Dengan kasar aku menarik Aini memasuki rumah. Tanpa permisi ataupun basa basi, aku langsung menindih tubuh mungil Aini di tempat tidur. Menghirup aroma tubuhnya yang selalu membuatku tenang. Menciumi setiap inci kulitnya yang halus dan lembut.
Dibawahku, Aini meronta. Dia berteriak meminta untuk dilepaskan, berusaha mendorong tubuhku yang menindihnya. Itu terlihat lucu. Meski tahu bahwa Aini tidak akan bisa menyingkirkan tubuhku dengan mudah, tapi tekad untuk berusaha terus saja ditampakkannya.
Ada sesuatu yang mendesak untuk segera dilampiaskan. Rasanya aku bisa gila, bahkan meledak menjadi kepingan kalau tidak menyalurkan hal itu. Tapi, ketika aku melihat Aini yang kini mulai menangis, semuanya hilang.
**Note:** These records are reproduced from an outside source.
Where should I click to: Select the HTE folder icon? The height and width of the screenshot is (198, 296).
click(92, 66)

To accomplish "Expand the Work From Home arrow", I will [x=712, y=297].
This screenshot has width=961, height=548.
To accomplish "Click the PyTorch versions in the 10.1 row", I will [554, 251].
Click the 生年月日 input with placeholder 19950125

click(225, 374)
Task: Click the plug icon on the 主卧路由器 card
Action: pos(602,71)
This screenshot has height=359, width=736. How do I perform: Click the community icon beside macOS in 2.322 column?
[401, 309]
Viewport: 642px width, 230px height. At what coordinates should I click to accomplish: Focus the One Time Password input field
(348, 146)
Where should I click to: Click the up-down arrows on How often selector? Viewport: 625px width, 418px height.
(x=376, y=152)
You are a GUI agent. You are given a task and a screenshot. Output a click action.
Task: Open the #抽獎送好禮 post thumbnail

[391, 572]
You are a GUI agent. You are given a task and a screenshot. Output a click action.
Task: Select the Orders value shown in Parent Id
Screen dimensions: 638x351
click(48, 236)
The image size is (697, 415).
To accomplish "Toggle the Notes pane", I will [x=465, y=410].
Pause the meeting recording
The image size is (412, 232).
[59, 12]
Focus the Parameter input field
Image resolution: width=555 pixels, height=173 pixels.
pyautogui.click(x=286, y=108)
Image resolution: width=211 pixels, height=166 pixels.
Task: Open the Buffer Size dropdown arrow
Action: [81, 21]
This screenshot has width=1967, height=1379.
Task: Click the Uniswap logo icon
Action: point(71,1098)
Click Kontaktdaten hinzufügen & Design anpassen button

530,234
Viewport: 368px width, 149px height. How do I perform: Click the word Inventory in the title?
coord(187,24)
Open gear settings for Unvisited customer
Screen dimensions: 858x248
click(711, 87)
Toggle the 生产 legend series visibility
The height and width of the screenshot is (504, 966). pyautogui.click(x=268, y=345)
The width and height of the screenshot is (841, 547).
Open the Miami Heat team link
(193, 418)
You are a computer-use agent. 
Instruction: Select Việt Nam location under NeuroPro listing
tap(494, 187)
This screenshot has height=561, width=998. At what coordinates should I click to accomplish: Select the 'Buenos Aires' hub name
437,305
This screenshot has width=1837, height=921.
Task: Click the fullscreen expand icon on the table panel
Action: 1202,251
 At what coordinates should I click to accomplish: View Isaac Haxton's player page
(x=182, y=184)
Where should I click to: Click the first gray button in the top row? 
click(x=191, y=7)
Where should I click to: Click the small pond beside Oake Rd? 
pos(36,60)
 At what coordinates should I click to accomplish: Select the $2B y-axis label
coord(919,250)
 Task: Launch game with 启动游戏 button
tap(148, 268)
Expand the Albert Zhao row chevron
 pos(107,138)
Apa yang sudah aku lakukan? Kenapa Aini menangis?
Langsung saja aku menyingkir dari atas tubuh Aini. Menatap wajah Aini yang sudah kusut dan basah oleh air mata. Itu pemandangan yang sangat memilikan.
"Ain, I'm so sorry. Aku ... Aku..." aku tidak mampu melanjutkan kalimat itu.
Dengan segenap kekuatan yang masih dimilikinya, Aini segera berjalan keluar kamar. Tanpa sempat merapikan baju ataupun rambutnya. Tentu saja aku mengejar. Takut kalau Aini akan bertindak hal yang tidak-tidak.
Blam! Pintu kamar sebelah tertutup. Tepat ketika aku mencapai depan pintu. Dan Aini menguncinya.
Ya Tuhan, apa yang sudah aku lakukan? Kenapa aku bisa bertindak sebegitu mengerikannya?
Tok tok tok.
"Ain, buka pintunya. Bisa kita bicara sebentar?"
Entah usaha yang keberapa yang aku lakukan untuk membujuk Aini keluar dari kamar. Aku hanya ingin meminta maaf dan menjelaskan semuanya kepada Aini. Dan juga melihat bagaimana keadaannya saat ini.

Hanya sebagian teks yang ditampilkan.